## Given request a
Name every person the article mentions by name.

## Passage shown
· · · · ·
London24NEWS

Targets Zelensky may destroy if he may use missiles INSIDE Russia

  • Kyiv is desperate for Western backers to approve use of their missiles in Russia 

US and British foreign ministers met President Volodymyr Zelensky in Kyiv yesterday in what could prove a key moment with the war between Russia and Ukraine now at a critical juncture.

Antony Blinken announced Washington would provide more than $700 million in aid, while foreign secretary David Lammy said Britain would stump up a further £600 million ($781 million) in the latest show of support for Kyiv.

There is no word yet on whether Zelensky will succeed in securing that which he really covets – a green light from the White House and Downing Street to begin launching Western-supplied long-range missiles at targets on Russian soil.

But there are rumours the long-awaited approval could soon come, with US President Joe Biden set to meet British Prime Minister Sir Keir Starmer in Washington on Friday.
· · · · ·
## Given request b
Please present as a numbered list everything in the rows from the line containing "The image size is (1344, 876)." down to the line containing "pos(601,485)", leaving out blank lines.
· · · · ·
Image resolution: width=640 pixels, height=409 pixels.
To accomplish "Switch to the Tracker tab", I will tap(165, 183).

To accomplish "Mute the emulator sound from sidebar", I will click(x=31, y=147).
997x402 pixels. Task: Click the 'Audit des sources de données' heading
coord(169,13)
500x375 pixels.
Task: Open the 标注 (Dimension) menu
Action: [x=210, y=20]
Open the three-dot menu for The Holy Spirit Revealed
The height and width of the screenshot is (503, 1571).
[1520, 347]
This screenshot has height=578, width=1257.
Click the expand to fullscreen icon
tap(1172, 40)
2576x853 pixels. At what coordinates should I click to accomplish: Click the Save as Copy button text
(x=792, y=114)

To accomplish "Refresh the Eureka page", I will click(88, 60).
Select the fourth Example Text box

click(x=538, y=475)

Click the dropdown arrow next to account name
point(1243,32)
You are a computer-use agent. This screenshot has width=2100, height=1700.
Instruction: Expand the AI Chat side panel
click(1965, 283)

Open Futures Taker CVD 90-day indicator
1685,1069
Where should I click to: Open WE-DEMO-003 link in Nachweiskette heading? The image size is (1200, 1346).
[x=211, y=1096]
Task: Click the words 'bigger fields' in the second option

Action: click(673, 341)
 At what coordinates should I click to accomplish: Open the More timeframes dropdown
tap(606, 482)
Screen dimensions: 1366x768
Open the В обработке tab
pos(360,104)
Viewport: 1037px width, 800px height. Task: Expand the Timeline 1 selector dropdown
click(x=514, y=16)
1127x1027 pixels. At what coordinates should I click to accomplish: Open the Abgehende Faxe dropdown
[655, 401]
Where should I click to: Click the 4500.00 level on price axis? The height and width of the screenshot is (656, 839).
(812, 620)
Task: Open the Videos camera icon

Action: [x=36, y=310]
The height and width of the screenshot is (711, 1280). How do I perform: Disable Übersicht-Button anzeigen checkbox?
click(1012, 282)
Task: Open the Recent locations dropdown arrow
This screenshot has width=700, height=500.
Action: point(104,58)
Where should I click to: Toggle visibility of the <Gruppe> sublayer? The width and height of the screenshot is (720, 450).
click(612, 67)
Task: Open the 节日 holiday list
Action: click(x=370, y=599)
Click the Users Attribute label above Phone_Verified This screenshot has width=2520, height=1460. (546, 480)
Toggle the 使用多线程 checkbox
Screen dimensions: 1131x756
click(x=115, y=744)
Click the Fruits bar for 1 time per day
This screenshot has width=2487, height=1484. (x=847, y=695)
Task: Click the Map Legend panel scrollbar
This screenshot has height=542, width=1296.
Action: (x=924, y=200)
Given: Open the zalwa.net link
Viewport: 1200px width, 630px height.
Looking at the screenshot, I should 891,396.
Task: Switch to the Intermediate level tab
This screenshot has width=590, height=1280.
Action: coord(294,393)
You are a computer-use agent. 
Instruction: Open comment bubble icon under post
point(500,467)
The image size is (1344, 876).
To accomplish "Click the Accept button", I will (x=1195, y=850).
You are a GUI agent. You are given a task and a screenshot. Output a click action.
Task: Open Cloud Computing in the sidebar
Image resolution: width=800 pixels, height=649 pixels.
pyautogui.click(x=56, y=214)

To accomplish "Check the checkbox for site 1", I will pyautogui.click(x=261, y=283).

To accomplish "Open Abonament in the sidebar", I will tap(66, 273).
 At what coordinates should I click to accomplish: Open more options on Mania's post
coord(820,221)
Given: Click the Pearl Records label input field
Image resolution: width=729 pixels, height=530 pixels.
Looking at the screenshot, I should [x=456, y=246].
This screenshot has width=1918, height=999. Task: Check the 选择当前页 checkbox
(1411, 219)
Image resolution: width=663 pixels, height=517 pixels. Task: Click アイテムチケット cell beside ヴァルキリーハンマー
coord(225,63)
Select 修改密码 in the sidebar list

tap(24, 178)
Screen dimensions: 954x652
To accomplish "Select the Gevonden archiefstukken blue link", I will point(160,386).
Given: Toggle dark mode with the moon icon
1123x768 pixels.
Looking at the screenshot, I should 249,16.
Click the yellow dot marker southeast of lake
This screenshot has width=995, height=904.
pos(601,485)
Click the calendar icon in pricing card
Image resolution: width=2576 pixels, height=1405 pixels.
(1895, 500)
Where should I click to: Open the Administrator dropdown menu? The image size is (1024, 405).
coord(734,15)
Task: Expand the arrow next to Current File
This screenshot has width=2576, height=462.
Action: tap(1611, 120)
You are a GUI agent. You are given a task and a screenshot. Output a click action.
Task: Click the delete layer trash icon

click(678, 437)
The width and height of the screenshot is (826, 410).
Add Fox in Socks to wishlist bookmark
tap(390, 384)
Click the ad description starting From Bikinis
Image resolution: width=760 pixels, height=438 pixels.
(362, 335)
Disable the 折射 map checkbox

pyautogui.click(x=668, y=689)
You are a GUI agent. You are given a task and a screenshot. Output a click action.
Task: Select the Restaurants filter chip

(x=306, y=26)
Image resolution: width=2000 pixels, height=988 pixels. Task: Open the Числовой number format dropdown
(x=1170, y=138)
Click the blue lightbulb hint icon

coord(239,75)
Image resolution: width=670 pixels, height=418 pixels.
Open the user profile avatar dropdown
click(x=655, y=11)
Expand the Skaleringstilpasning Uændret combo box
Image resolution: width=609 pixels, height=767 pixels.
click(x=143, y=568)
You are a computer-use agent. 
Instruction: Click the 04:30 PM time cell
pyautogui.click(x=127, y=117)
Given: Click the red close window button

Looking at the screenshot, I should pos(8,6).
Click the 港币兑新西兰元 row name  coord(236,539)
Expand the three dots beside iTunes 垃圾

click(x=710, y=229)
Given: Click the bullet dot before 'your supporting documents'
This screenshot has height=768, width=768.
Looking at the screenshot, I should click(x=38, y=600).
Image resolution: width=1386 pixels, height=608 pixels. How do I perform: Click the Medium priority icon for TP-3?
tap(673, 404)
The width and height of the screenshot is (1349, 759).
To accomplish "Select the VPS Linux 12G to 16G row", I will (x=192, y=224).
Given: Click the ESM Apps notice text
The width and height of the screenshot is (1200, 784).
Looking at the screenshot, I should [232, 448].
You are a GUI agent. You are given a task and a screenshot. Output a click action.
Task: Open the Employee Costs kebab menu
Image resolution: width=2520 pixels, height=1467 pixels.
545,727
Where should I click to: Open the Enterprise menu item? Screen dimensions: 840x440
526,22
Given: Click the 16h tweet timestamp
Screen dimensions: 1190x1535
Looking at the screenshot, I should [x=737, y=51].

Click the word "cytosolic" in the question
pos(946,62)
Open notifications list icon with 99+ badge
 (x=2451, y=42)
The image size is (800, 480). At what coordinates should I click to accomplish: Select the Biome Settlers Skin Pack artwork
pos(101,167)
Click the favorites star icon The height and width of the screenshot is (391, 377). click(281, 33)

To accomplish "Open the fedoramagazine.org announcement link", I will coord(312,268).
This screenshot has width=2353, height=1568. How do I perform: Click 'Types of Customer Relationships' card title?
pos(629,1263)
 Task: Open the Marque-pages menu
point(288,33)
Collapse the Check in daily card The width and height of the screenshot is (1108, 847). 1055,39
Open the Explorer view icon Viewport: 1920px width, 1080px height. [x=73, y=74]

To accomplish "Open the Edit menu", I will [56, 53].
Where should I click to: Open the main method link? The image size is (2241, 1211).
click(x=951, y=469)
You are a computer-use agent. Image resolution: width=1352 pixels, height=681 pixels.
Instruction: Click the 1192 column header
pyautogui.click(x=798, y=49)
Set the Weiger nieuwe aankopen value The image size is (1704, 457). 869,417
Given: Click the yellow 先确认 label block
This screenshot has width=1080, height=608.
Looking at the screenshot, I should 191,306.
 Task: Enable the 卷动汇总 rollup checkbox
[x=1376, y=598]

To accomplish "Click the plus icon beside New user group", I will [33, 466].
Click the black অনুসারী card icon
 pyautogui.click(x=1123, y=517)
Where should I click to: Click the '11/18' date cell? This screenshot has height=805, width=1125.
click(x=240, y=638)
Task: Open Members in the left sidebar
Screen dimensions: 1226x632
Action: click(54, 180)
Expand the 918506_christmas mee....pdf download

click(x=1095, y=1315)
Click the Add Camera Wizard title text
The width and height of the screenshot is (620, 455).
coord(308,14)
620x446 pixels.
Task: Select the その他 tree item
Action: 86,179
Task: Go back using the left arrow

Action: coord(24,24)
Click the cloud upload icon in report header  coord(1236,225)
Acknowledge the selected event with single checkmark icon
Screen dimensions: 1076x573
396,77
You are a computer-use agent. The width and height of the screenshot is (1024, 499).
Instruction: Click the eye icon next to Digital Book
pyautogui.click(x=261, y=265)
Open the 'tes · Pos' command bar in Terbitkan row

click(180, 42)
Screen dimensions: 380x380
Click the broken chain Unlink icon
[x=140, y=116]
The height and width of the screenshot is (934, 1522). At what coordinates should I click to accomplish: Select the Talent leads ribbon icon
· · · · ·
## Full answer a
Volodymyr Zelensky, Antony Blinken, David Lammy, Joe Biden, Sir Keir Starmer

## Full answer b
1. The image size is (1344, 876).
2. To accomplish "Click the Accept button", I will (x=1195, y=850).
3. You are a GUI agent. You are given a task and a screenshot. Output a click action.
4. Task: Open Cloud Computing in the sidebar
5. Image resolution: width=800 pixels, height=649 pixels.
6. pyautogui.click(x=56, y=214)
7. To accomplish "Check the checkbox for site 1", I will pyautogui.click(x=261, y=283).
8. To accomplish "Open Abonament in the sidebar", I will tap(66, 273).
9.  At what coordinates should I click to accomplish: Open more options on Mania's post
10. coord(820,221)
11. Given: Click the Pearl Records label input field
12. Image resolution: width=729 pixels, height=530 pixels.
13. Looking at the screenshot, I should [x=456, y=246].
14. This screenshot has width=1918, height=999. Task: Check the 选择当前页 checkbox
15. (1411, 219)
16. Image resolution: width=663 pixels, height=517 pixels. Task: Click アイテムチケット cell beside ヴァルキリーハンマー
17. coord(225,63)
18. Select 修改密码 in the sidebar list
19. tap(24, 178)
20. Screen dimensions: 954x652
21. To accomplish "Select the Gevonden archiefstukken blue link", I will point(160,386).
22. Given: Toggle dark mode with the moon icon
23. 1123x768 pixels.
24. Looking at the screenshot, I should 249,16.
25. Click the yellow dot marker southeast of lake
26. This screenshot has width=995, height=904.
27. pos(601,485)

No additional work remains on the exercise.